EXCERTO FORNECIDO =>

12 junho, 2006

Gaiteiros de Lisboa - Sátiros à Solta


O novo álbum dos Gaiteiros de Lisboa, «Sátiro», teve no Natal uma edição limitada (dois mil exemplares) oferecida a clientes e trabalhadores da ANA. Brevemente o álbum estará disponível para o público em geral através da SonyBMG portuguesa. Aqui fica uma curta crítica ao álbum e a recordação de uma entrevista dada por Carlos Guerreiro ao BLITZ, em 2004, publicada na secção «52 Personalidades da Música Portuguesa».

Gaiteiros de Lisboa
«Sátiro»
SonyBMG

Quem porventura esperava um quinto álbum dos Gaiteiros de Lisboa acomodado e preguiçoso - afinal, já parecia que tudo tinha sido re-inventado (e bem) pelo grupo -, deve esperar, pelo contrário, um álbum cheio de surpresas, boas ideias e passos em frente. Um álbum variadíssimo, inventivo, com o senão (pelo menos na edição da ANA) de um alinhamento que poderia ser bastante melhor. Um álbum em que se encontram temas de inspiração arábica-medieval («O Fim da Picada») ou devedores de José Afonso («Nem Fraco Nem Forte»), um mergulho de cabeça na tradição-mais-tradição-não-há («Pracá-dos-Montes»), uma semi-rockalhada com a cadência de «Roadhouse Blues», dos Doors, com o violino de Manuel Rocha, da Brigada Victor Jara, a ajudar («Comprei Uma Capa Chilrada»), um extraordinário devaneio rítmico e melódico («Haja Pão»), uma versão de «Movimento Perpétuo», de Carlos Paredes, entre Bach, a Penguin Cafe Orchestra e a música de Michael Nyman para filmes de Peter Greenaway, outra, lindíssima, do tradicional alentejano «Se Fores ao Mar Pescar», e outras, divertidíssimas, da «Chamarrita do Pico» e d'«As Freiras de Santa Clara» (esta com picante...). E ainda um fado inusitado e absolutamente surpreendente feito de flautas e da voz de Mafalda Arnauth. (8/10)


CARLOS GUERREIRO
ELOGIO DO ARTESÃO

Carlos Manuel Ramos Guerreiro nasce em Lisboa a 26 de Julho de 1954. Guerreiro diz que não tem grandes ídolos, apesar de ter referências, e nesta entrevista destaca «os quatro santinhos do meu altar: Zeca Afonso, José Mário Branco, Sérgio Godinho e Fausto», que determinaram a sua atitude musical e social.

LINHAS DE DADOS =>
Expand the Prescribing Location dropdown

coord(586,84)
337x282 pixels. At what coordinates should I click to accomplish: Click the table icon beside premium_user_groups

O QUE FAZER =>
(1) No texto sobre os Gaiteiros de Lisboa, quantos exemplares teve a edição limitada de «Sátiro» oferecida no Natal?
(2) Prossiga o texto sobre os Gaiteiros de Lisboa a partir da última frase apresentada.
Não é preciso recorrer aos dados.

LISTA DE RESPOSTAS =>
(1) Dois mil exemplares.

(2)
Há uma canção de Sérgio Godinho que se poderia aplicar na perfeição a Carlos Guerreiro, «O Homem dos Sete Instrumentos», mas há outra, também de Godinho, que é - mesmo! - a cara de Guerreiro: «Elogio do Artesão». Multi-instrumentista, cantor, compositor, escultor, inventor de instrumentos, professor... Carlos Guerreiro é um homem do Renascimento que, segundo confessa já na parte final desta entrevista, levou uma vida, «eu e os outros membros do grupo», diz, a preparar-se para a sua grande criação musical, os Gaiteiros de Lisboa, banda-charneira da música portuguesa de inspiração tradicional mas que, da tradição, salta depois para a sua reinvenção e recriação absolutas.

E essa «vida» começa em Almada, talvez aos 12 anos, quando está a tocar num «xilofone deprimente» e pede ao pai que lhe ofereça uma viola como prenda. A viola chega, mas quando tem más notas, o pai tira-lhe as cordas da viola, como castigo, para não tocar. Anos depois, com 15 anos Guerreiro começa a compor, influenciado pelos artistas do «movimento baladeiro» que via no programa de televisão «Zip-Zip». E é proibido de cantar no liceu porque, para além das suas músicas, também tocava «coisas do Zeca Afonso e outras canções contra o Governo». Isto passa-se numa altura em que «fugir à polícia era uma espécie de desporto radical». Quando começa a compor, diz Guerreiro, «plagiava os meus ídolos todos, mas plagiava-os de uma maneira tão inocente que dá vontade de rir... Plagiava o Zeca, plagiava o José Barata Moura, o Manuel Freire, plagiava-os a todos». Na adolescência, Guerreiro ainda passa por um grupo de baile do Feijó, os Scorpios, mas detestava aquilo, «era uma seca estar ali a tocar só para servir um ritual de acasalamento, embora não tenha nada contra os rituais de acasalamento (risos)», e por um grupo rock, formado no liceu, com um nome compridíssimo: Eighteen Fifty-Five Pop Psychadelic All Dimension and Revolution Band (!!!).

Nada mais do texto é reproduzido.